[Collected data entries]
>>>

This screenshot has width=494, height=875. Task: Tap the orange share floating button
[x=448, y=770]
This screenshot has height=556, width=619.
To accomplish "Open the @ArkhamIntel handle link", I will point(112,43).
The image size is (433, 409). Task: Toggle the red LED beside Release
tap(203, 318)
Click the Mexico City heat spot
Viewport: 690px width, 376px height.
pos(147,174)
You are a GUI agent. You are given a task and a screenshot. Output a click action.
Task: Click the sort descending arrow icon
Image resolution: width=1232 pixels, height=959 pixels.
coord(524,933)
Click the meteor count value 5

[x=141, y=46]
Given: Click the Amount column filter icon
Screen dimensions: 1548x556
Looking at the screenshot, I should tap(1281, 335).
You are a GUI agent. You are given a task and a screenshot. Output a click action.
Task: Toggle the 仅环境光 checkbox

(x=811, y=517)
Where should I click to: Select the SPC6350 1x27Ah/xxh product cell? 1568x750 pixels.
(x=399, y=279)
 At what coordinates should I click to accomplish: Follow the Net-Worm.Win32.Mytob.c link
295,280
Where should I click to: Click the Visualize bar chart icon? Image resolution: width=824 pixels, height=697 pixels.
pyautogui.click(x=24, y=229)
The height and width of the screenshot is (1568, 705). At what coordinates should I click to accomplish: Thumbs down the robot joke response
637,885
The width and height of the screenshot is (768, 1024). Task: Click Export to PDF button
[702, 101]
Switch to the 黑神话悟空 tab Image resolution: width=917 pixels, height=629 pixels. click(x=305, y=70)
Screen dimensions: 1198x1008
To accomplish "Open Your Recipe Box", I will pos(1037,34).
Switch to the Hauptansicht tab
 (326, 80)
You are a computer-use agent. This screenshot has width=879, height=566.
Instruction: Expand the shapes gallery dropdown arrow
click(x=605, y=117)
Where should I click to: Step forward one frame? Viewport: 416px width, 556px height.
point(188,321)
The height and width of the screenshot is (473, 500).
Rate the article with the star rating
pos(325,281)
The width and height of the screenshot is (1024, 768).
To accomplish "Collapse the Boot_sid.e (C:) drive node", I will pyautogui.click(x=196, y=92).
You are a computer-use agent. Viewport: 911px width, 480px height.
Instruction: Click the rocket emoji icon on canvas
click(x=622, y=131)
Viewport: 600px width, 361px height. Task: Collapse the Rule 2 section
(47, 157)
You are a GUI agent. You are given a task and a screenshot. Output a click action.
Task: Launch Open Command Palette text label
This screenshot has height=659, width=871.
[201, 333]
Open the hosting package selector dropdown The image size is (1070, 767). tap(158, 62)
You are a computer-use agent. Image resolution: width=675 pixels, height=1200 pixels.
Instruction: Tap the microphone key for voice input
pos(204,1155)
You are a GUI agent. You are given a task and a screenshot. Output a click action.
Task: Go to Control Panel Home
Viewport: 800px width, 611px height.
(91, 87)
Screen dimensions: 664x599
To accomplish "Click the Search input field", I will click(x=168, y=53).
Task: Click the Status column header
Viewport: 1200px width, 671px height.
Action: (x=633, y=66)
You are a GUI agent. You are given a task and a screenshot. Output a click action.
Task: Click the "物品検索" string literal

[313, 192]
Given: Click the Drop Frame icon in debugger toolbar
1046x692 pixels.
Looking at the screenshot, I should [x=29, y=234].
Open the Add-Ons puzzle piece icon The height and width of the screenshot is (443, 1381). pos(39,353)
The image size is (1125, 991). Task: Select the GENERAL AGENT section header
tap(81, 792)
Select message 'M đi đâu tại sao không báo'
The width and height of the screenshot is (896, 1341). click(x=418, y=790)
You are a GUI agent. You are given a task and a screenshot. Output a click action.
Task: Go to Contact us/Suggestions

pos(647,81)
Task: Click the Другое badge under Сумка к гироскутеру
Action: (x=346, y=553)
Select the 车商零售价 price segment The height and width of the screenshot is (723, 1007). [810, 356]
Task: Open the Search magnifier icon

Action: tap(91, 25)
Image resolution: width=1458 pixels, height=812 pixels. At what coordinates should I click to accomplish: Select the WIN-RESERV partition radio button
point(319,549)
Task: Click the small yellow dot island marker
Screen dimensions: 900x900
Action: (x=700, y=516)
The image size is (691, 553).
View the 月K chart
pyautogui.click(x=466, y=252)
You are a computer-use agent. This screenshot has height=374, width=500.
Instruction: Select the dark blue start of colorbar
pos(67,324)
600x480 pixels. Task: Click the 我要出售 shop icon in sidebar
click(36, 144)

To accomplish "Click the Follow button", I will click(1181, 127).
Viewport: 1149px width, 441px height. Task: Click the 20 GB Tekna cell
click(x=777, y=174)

<<<

▶ [WORK REQUIRED] Give back every line of the data above exactly as written.

▶ [SOLUTION]
This screenshot has width=494, height=875. Task: Tap the orange share floating button
[x=448, y=770]
This screenshot has height=556, width=619.
To accomplish "Open the @ArkhamIntel handle link", I will point(112,43).
The image size is (433, 409). Task: Toggle the red LED beside Release
tap(203, 318)
Click the Mexico City heat spot
Viewport: 690px width, 376px height.
pos(147,174)
You are a GUI agent. You are given a task and a screenshot. Output a click action.
Task: Click the sort descending arrow icon
Image resolution: width=1232 pixels, height=959 pixels.
coord(524,933)
Click the meteor count value 5

[x=141, y=46]
Given: Click the Amount column filter icon
Screen dimensions: 1548x556
Looking at the screenshot, I should tap(1281, 335).
You are a GUI agent. You are given a task and a screenshot. Output a click action.
Task: Toggle the 仅环境光 checkbox

(x=811, y=517)
Where should I click to: Select the SPC6350 1x27Ah/xxh product cell? 1568x750 pixels.
(x=399, y=279)
 At what coordinates should I click to accomplish: Follow the Net-Worm.Win32.Mytob.c link
295,280
Where should I click to: Click the Visualize bar chart icon? Image resolution: width=824 pixels, height=697 pixels.
pyautogui.click(x=24, y=229)
The height and width of the screenshot is (1568, 705). At what coordinates should I click to accomplish: Thumbs down the robot joke response
637,885
The width and height of the screenshot is (768, 1024). Task: Click Export to PDF button
[702, 101]
Switch to the 黑神话悟空 tab Image resolution: width=917 pixels, height=629 pixels. click(x=305, y=70)
Screen dimensions: 1198x1008
To accomplish "Open Your Recipe Box", I will pos(1037,34).
Switch to the Hauptansicht tab
 (326, 80)
You are a computer-use agent. This screenshot has width=879, height=566.
Instruction: Expand the shapes gallery dropdown arrow
click(x=605, y=117)
Where should I click to: Step forward one frame? Viewport: 416px width, 556px height.
point(188,321)
The height and width of the screenshot is (473, 500).
Rate the article with the star rating
pos(325,281)
The width and height of the screenshot is (1024, 768).
To accomplish "Collapse the Boot_sid.e (C:) drive node", I will pyautogui.click(x=196, y=92).
You are a computer-use agent. Viewport: 911px width, 480px height.
Instruction: Click the rocket emoji icon on canvas
click(x=622, y=131)
Viewport: 600px width, 361px height. Task: Collapse the Rule 2 section
(47, 157)
You are a GUI agent. You are given a task and a screenshot. Output a click action.
Task: Launch Open Command Palette text label
This screenshot has height=659, width=871.
[201, 333]
Open the hosting package selector dropdown The image size is (1070, 767). tap(158, 62)
You are a computer-use agent. Image resolution: width=675 pixels, height=1200 pixels.
Instruction: Tap the microphone key for voice input
pos(204,1155)
You are a GUI agent. You are given a task and a screenshot. Output a click action.
Task: Go to Control Panel Home
Viewport: 800px width, 611px height.
(91, 87)
Screen dimensions: 664x599
To accomplish "Click the Search input field", I will click(x=168, y=53).
Task: Click the Status column header
Viewport: 1200px width, 671px height.
Action: (x=633, y=66)
You are a GUI agent. You are given a task and a screenshot. Output a click action.
Task: Click the "物品検索" string literal

[313, 192]
Given: Click the Drop Frame icon in debugger toolbar
1046x692 pixels.
Looking at the screenshot, I should [x=29, y=234].
Open the Add-Ons puzzle piece icon The height and width of the screenshot is (443, 1381). pos(39,353)
The image size is (1125, 991). Task: Select the GENERAL AGENT section header
tap(81, 792)
Select message 'M đi đâu tại sao không báo'
The width and height of the screenshot is (896, 1341). click(x=418, y=790)
You are a GUI agent. You are given a task and a screenshot. Output a click action.
Task: Go to Contact us/Suggestions

pos(647,81)
Task: Click the Другое badge under Сумка к гироскутеру
Action: (x=346, y=553)
Select the 车商零售价 price segment The height and width of the screenshot is (723, 1007). [810, 356]
Task: Open the Search magnifier icon

Action: tap(91, 25)
Image resolution: width=1458 pixels, height=812 pixels. At what coordinates should I click to accomplish: Select the WIN-RESERV partition radio button
point(319,549)
Task: Click the small yellow dot island marker
Screen dimensions: 900x900
Action: (x=700, y=516)
The image size is (691, 553).
View the 月K chart
pyautogui.click(x=466, y=252)
You are a computer-use agent. This screenshot has height=374, width=500.
Instruction: Select the dark blue start of colorbar
pos(67,324)
600x480 pixels. Task: Click the 我要出售 shop icon in sidebar
click(36, 144)

To accomplish "Click the Follow button", I will click(1181, 127).
Viewport: 1149px width, 441px height. Task: Click the 20 GB Tekna cell
click(x=777, y=174)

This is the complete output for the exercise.